Ana Carolina Rysdyk da Silva
Você não sabe o que espera atrás da porta da sala de aula quando começa o ano letivo. Você imagina pela conversa dos professores dos anos anteriores. Imagina por conhecer um pouco do trabalho de cada série. Talvez tenha conhecido alguns pais nos anos anteriores. Talvez já tenha dado aula a alguns desses alunos ou seus irmãos. O fato é que cada ano é um novo ano. Com novas expectativas, com novos projetos de trabalho. Qualquer professor sabe disso. E na Projeto isso não é diferente. Mas tem uma profundidade de significado, que é difícil explicar pra quem só observa de fora. O que vocês vão ler agora é um relato sobre o que foi passar o segundo trimestre com a turma de 5º ano da Escola Projeto.
Em 2015 recebi o convite para ser professora do 5º ano na escola. Uma turma com 20 alunos, bem maiores do que aqueles do 1º ano com que eu estava acostumada.

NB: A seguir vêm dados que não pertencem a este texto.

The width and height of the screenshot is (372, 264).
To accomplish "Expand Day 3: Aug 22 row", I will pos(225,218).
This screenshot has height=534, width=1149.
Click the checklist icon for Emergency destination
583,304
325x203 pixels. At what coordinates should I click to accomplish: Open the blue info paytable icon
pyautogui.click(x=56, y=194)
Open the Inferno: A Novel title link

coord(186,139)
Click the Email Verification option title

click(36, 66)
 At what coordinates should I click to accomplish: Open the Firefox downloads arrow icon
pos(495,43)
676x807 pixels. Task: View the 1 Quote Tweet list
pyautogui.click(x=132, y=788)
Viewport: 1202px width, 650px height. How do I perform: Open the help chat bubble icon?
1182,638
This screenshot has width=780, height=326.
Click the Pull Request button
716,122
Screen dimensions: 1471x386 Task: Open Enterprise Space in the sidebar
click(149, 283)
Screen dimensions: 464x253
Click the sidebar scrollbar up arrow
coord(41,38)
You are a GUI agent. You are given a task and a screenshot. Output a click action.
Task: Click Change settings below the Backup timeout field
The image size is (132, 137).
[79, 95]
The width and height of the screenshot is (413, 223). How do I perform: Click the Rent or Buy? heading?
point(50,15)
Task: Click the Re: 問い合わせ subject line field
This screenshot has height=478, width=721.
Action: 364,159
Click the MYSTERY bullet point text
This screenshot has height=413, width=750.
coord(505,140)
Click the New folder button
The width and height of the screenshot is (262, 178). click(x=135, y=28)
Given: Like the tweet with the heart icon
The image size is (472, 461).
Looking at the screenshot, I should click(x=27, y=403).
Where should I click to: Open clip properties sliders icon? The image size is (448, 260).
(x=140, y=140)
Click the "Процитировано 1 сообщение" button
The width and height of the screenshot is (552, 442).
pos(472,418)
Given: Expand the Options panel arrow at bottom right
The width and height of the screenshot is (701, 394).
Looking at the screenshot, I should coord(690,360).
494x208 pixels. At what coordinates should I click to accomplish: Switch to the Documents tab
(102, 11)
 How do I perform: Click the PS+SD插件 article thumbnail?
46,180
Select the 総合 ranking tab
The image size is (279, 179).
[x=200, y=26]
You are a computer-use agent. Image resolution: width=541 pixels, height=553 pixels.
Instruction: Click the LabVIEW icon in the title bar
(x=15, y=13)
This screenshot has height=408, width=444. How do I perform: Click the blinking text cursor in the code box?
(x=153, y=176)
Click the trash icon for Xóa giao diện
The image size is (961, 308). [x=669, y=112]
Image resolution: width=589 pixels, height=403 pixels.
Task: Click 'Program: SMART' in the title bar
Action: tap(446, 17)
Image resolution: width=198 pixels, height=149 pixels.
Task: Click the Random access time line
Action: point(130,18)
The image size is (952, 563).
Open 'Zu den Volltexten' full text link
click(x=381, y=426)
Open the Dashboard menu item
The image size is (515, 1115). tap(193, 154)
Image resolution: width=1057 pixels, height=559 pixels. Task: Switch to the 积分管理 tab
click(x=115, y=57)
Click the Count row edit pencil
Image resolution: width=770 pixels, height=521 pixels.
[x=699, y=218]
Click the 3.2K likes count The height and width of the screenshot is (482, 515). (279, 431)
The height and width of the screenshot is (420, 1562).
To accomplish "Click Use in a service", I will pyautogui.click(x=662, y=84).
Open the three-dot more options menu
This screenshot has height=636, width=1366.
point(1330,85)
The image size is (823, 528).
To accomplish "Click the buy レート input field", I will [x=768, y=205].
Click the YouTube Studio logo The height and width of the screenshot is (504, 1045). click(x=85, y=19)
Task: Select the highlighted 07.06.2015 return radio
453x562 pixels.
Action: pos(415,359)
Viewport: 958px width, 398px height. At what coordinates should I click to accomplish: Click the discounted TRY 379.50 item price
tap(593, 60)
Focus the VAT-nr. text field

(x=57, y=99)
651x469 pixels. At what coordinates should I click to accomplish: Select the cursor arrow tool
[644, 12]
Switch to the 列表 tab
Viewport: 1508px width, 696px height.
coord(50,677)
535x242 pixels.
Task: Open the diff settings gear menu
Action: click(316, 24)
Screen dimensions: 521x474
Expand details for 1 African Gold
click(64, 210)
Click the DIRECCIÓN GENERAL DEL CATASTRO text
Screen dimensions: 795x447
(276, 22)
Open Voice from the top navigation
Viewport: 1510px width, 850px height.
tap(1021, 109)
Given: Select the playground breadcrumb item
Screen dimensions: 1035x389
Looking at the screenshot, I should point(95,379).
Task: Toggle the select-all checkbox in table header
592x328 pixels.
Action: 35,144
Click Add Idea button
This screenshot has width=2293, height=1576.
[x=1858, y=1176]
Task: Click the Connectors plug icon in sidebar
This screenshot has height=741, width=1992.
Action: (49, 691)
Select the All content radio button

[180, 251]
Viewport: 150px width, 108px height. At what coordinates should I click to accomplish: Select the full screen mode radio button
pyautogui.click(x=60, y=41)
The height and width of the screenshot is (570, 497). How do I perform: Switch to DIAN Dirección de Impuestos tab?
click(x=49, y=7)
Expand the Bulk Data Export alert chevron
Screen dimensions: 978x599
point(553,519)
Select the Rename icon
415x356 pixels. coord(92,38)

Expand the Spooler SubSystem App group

Além de ser o último ano das crianças na nossa escola, é no 5º ano que há a tão esperada viagem para São Miguel das Missões. E todos sabem que não é só um passeio. É o fechamento de um estudo, que no caso desta turma durou quatro meses. Quatro meses mergulhados, semana após semana, na história daquele lugar. Procurando pistas em textos, vídeos, entrevistas e quaisquer materiais que trouxessem um pouco do que contam aquelas ruínas. Um pedaço pequeno e ao mesmo tempo tão grande da História do Rio Grande do Sul.
Sempre com a preocupação de mostrar para as crianças diversas versões de uma mesma história, de um mesmo caso, oportunizamos que avaliem e tirem suas conclusões a respeito dos estudos que aprofundamos. Neste projeto não foi diferente. A cada novo encontro com o tema, novas descobertas, novas discussões e novos olhares eram compartilhados. E nesse momento você se vê, junto da sua turma, entrando nesse mar de informações, imagens, documentos e relatos que contam a história da formação do nosso povo. E vê a sua turma formando opiniões a partir do que estudam e sentem com o passar dos dias.
Então, depois de quatro meses de estudo da vida do povo Guarani antes, durante e depois das Missões Jesuíticas, da vinda dos europeus para cá, eis que chega o dia de embarcar. A ansiedade toma conta da turma, que quase não consegue pensar em outra coisa nos dias que antecedem a partida. E, nesse caso específico, há um detalhe importante que precisa ser dito: a professora – que no caso sou eu – também não conhecia o lugar. Também precisou estudar muito para compreender mais sobre a história daquele pedaço de chão. Sobre a vida dos indígenas, sobre a história do índio Sepé Tiaraju, que protagonizou a luta de resistência dos Guarani nas terras do Rio Grande do Sul, contra as coroas espanhola e portuguesa. E não há como contar o que significa estar lá, depois de estar imerso nesse estudo. Eu jamais teria sentido tudo o que senti se não tivesse entrado tão profundamente nessa história junto com a turma. É mais do que se pode explicar. Você entra e um arrepio percorre a sua espinha, e ele não sai mais da sua pele enquanto pisa naquela grama. Seus olhos se enchem de lágrimas, mesmo que contra sua própria vontade. É a História viva.
Durante três meses, lemos a história do índio Sepé Tiarajú, através do romance escrito pelo autor Alcy Cheuiche. Desde seu nascimento até sua morte. Decidimos finalizar a leitura naquele lugar mágico, todos sentados dentro do que sobrou da catedral de São Miguel. Naquele lugar, ele viveu. As crianças olhavam pra mim, com a esperança de que talvez o final não fosse tão trágico. Seus olhos brilhavam naquele silêncio, que permitia somente o barulho do vento. Sepé morrera em batalha. A redução teve de ser abandonada. E ficou esquecida durante centenas de anos, para depois renascer na História. E penso que cada vez que alguém se propuser a compreender um pouco mais sobre esse episódio da nossa História, esses povos renascem. E se imortalizam.
Lindo relato, Ana! Emocionante!
Carol,
Me senti viajando com todos e achei comovente o teu relato.